Dopo aver fatto tesoro di quanto realizzato in Europa in quegli stessi anni, Kinugasa è stato in grado di dar vita a un vero e proprio capolavoro (ebbene sì, non si esagera se si vuol usare questo termine) del tutto innovativo e personale, il quale, a sua volta, pur classificandosi come film di denuncia contro una realtà come quella manicomiale, si fa, al contempo, vero e proprio manuale di regia e, a suo modo, anche di storia del cinema. Il tutto, in soli cinquantanove minuti (quelli a noi pervenuti). Ed è in questo breve lasso di tempo che ci viene raccontata la storia di un ex marinaio che, assunto come inserviente presso un manicomio, è costretto ogni giorno ad assistere all’agonia di sua moglie, impazzita dopo che il figlioletto è annegato in mare. L’uomo, tuttavia, tenterà di farla evadere dalla sua cella, anche se la cosa è alquanto impossibile da realizzare.
Una storia struggente, dunque, per un lungometraggio che, forte delle influenze del contemporaneo Cinema degli Artisti e dei Poeti, così come, a suo modo, dell’Espressionismo tedesco e di autori come Marcel L’Herbier, Fritz Lang e Carl Theodor Dreyer, si è rivelato ben presto come uno dei più importanti lavori dell’epoca del muto giapponese.

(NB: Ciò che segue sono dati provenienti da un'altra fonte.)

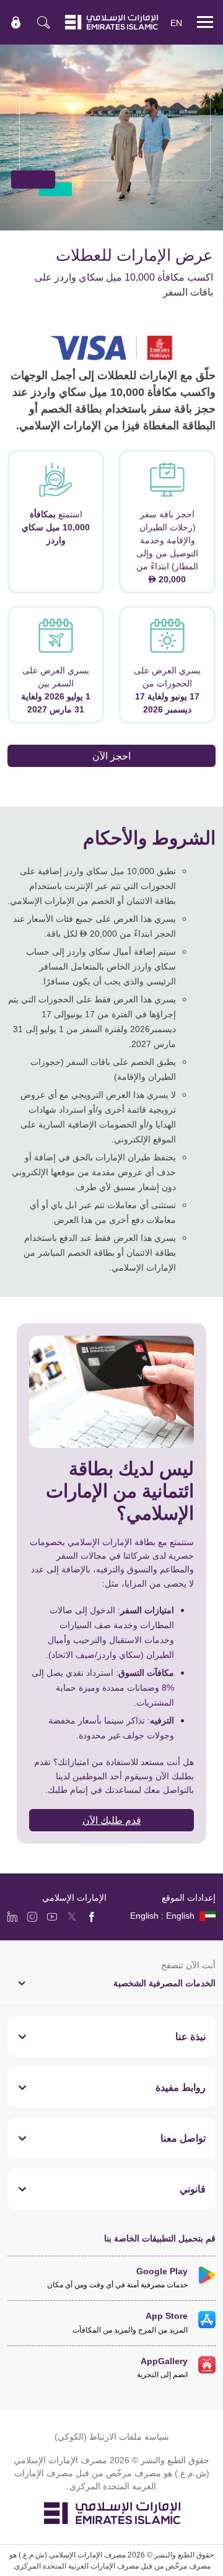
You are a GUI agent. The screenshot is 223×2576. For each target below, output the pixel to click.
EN (176, 22)
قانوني (193, 2189)
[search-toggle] (43, 22)
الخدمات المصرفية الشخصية (164, 1983)
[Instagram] (32, 1916)
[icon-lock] (16, 22)
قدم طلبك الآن (111, 1820)
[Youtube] (52, 1916)
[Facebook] (92, 1916)
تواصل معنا (183, 2138)
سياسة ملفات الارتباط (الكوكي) (112, 2436)
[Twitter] (72, 1916)
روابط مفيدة (180, 2087)
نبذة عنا (190, 2036)
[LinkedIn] (12, 1916)
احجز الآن (111, 756)
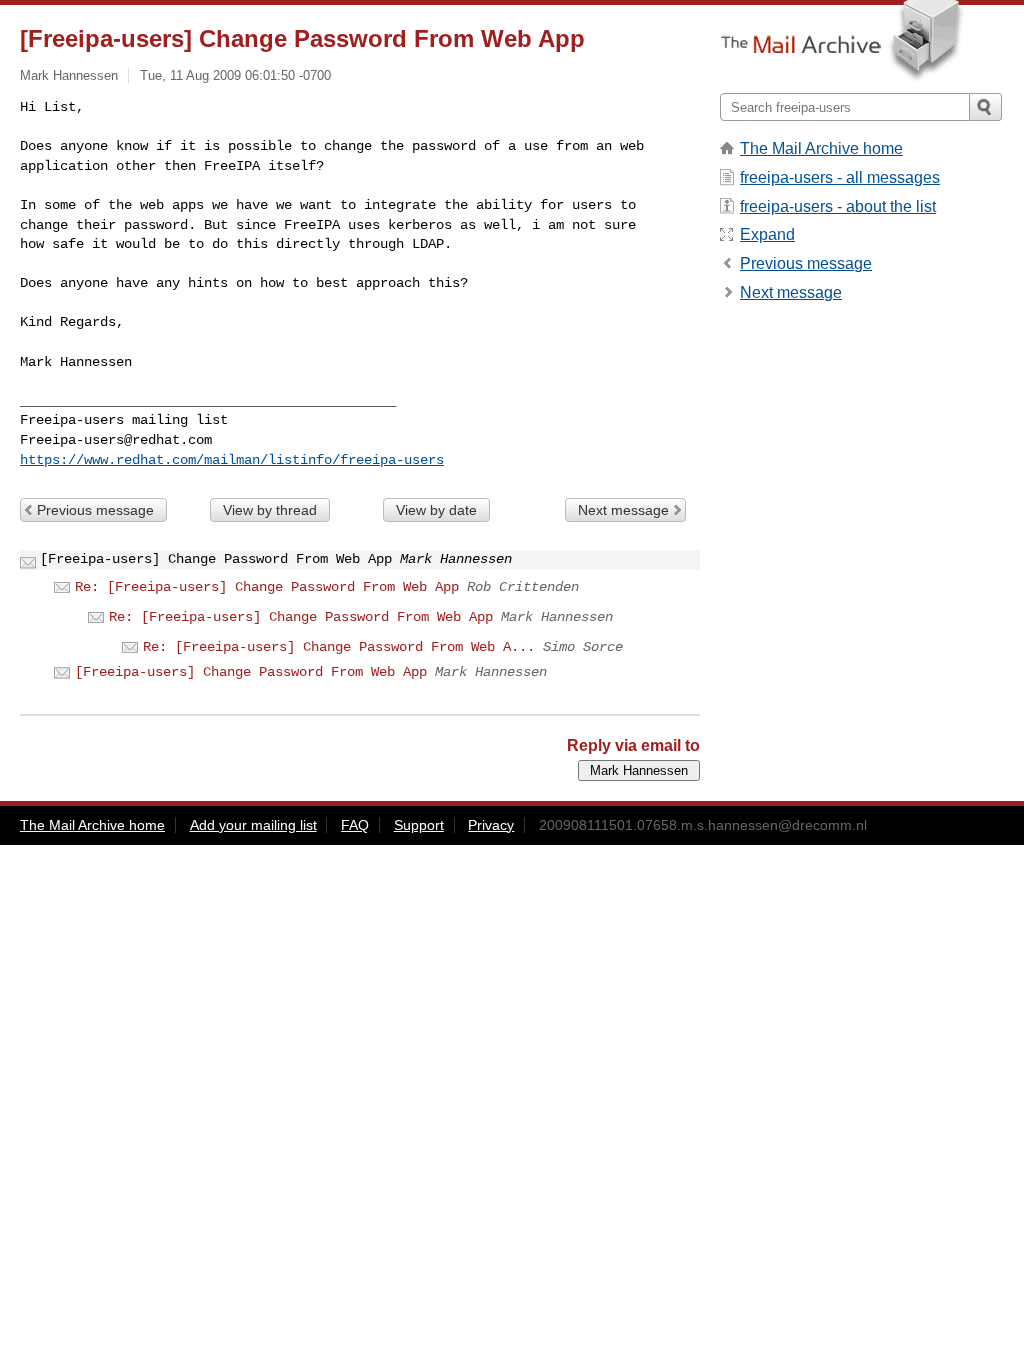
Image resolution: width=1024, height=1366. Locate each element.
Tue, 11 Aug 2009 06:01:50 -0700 (235, 75)
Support (419, 825)
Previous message (95, 510)
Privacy (491, 825)
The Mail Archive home (821, 148)
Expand (767, 234)
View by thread (270, 510)
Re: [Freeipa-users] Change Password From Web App (267, 587)
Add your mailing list (253, 825)
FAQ (355, 825)
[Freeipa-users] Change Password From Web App (251, 672)
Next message (623, 510)
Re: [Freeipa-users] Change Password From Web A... (339, 647)
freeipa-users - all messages (840, 177)
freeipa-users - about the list (838, 206)
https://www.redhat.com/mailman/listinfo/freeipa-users (232, 460)
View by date (436, 510)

Sono, in particolare, la scena iniziale e quella immediatamente precedente il finale a colpirci visivamente ed emotivamente con una macchina da presa che non ha paura di osare e di tentare nuovi movimenti (di particolare impatto sono, ad esempio, i movimenti che prevedono un capovolgimento della stessa), luci e ombre di anguste grate proiettate lungo i corridoi del manicomio, gesti e movimenti dei personaggi che tanto stanno a ricordare il teatro kabuki e, non per ultimo, un montaggio fortemente all’avanguardia dai ritmi frenetici e dai raffinati giochi di doppie esposizioni, accentuati anche dall’utilizzo di particolari lenti deformanti.

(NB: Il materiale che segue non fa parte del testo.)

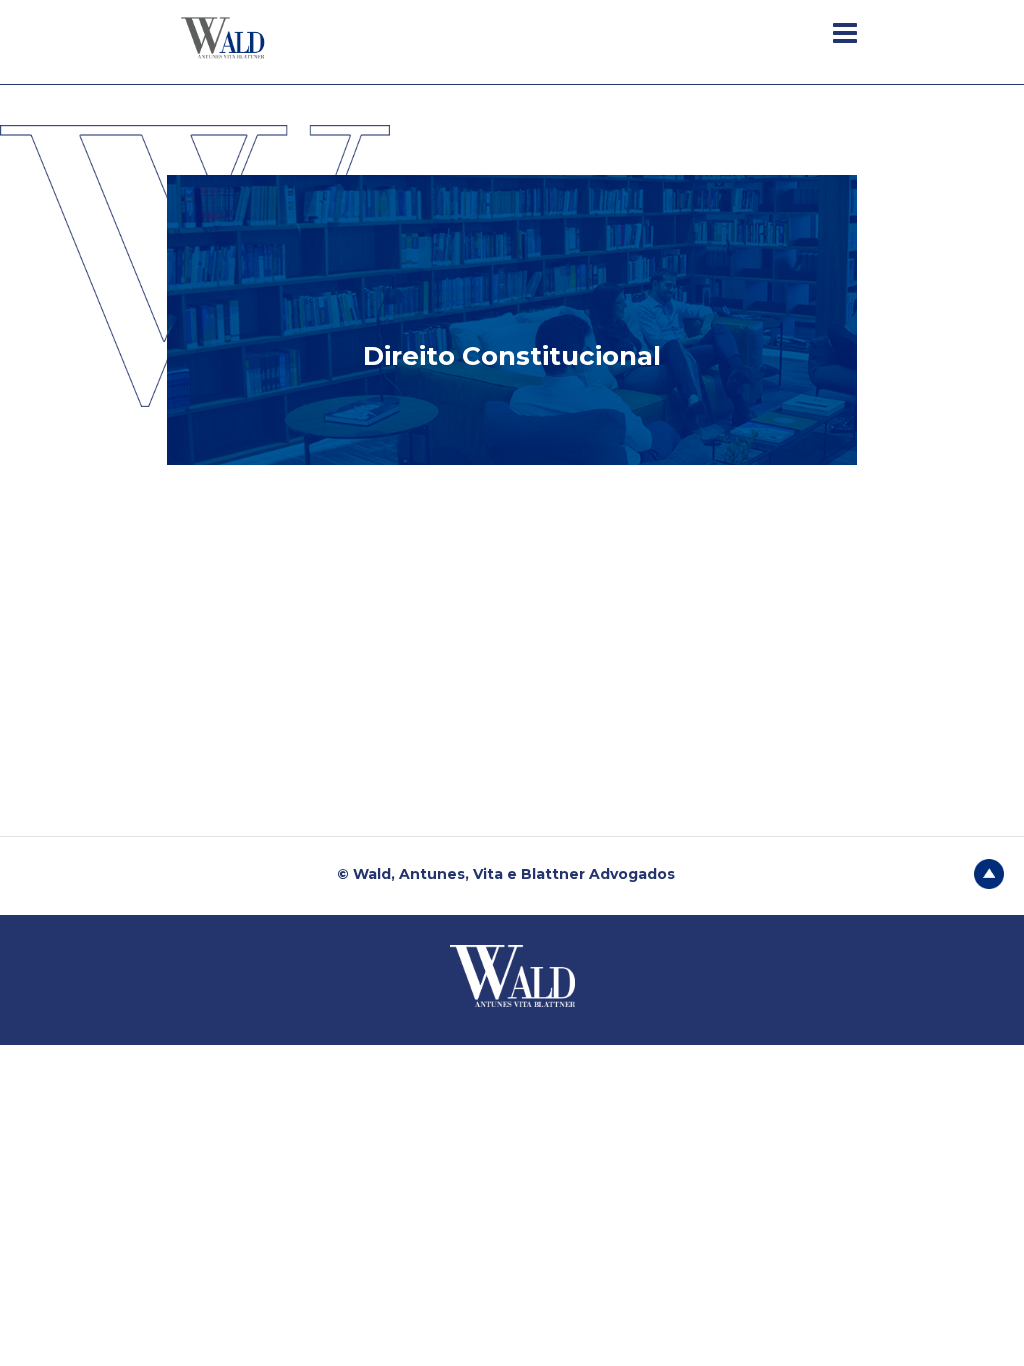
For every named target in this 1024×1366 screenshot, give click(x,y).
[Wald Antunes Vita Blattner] (224, 37)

Nel mezzo, un (doveroso) momento di “pausa” in cui, con una messa in scena maggiormente classicheggiante, viene data allo spettatore un po’ di tregua, prima di essere nuovamente catalizzato dai disperati tentativi del protagonista di salvare sua moglie. Ed ecco che, man mano che ci si avvicina al finale, la tensione cresce e cresce, fino ad arrivare a una soluzione tanto spiazzante dal punto di vista contenutistico, quanto magneticamente affascinante dal punto di vista estetico.

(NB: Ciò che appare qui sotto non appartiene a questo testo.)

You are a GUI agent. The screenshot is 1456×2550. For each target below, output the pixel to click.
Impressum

Attuale, universale nei temi trattati, coraggioso e innovativo dal punto di vista della messa in scena, Kurutta Ippeiji è un vero e proprio patrimonio artistico della Settima Arte, nato dalla mente di un autore – Teinosuke Kinugasa – che non teme il confronto con i connazionali (e contemporanei) Yasujiro Ozu e Kenji Mizoguchi, ma che, purtroppo, al giorno d’oggi viene ricordato da un pubblico nettamente ridotto.